SUPPLIED MATERIAL:
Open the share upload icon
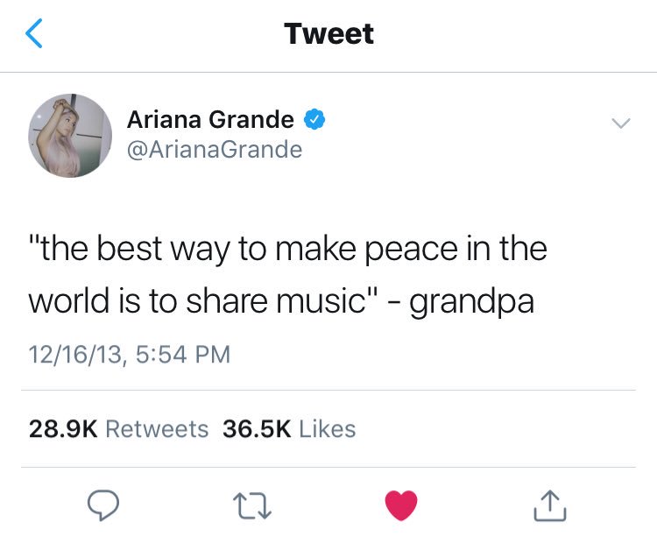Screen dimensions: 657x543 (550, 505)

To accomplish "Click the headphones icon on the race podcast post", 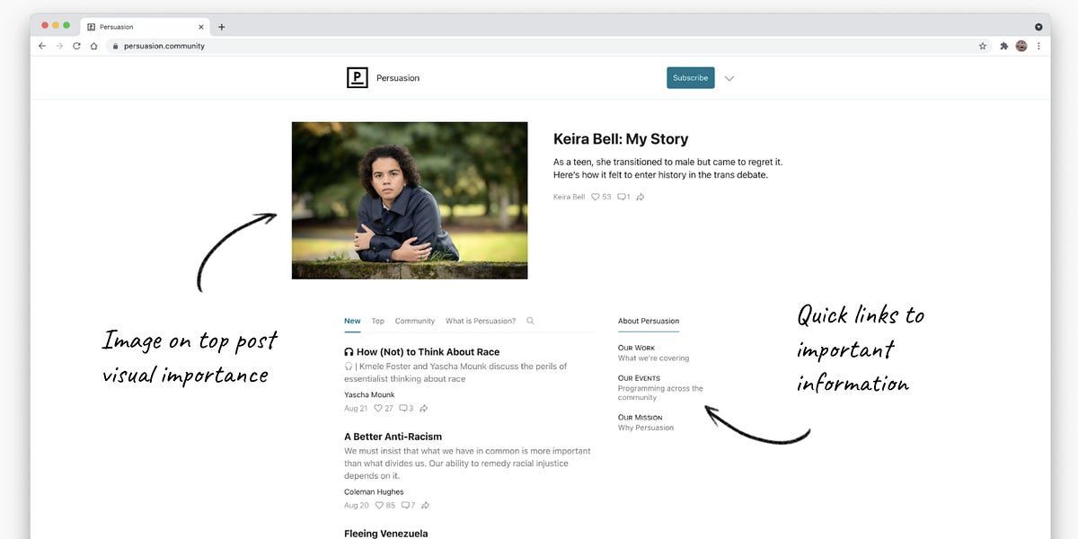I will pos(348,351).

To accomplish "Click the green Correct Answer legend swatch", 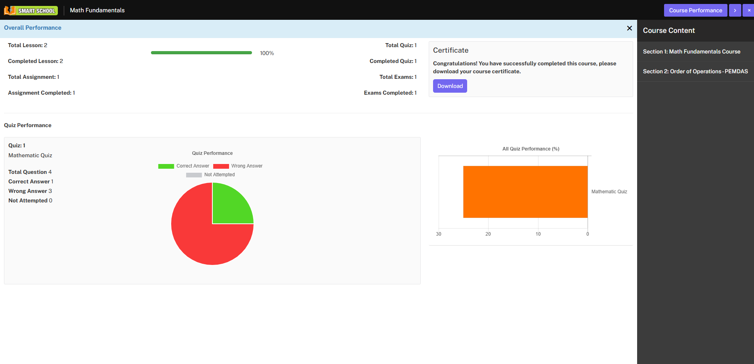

==

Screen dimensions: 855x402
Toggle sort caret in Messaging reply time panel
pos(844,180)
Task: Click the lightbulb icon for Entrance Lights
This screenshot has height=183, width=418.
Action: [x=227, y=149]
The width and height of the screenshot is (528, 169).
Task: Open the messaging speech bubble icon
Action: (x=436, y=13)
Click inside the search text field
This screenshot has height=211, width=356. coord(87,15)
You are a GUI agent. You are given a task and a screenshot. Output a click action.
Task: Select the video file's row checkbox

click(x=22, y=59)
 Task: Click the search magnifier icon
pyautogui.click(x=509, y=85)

THE TASK: Please give back exactly the lines of the listing above that run from the one containing "Task: Click the lightbulb" through the one containing "You are a GUI", and only those.

EXERCISE ANSWER:
Task: Click the lightbulb icon for Entrance Lights
This screenshot has height=183, width=418.
Action: [x=227, y=149]
The width and height of the screenshot is (528, 169).
Task: Open the messaging speech bubble icon
Action: (x=436, y=13)
Click inside the search text field
This screenshot has height=211, width=356. coord(87,15)
You are a GUI agent. You are given a task and a screenshot. Output a click action.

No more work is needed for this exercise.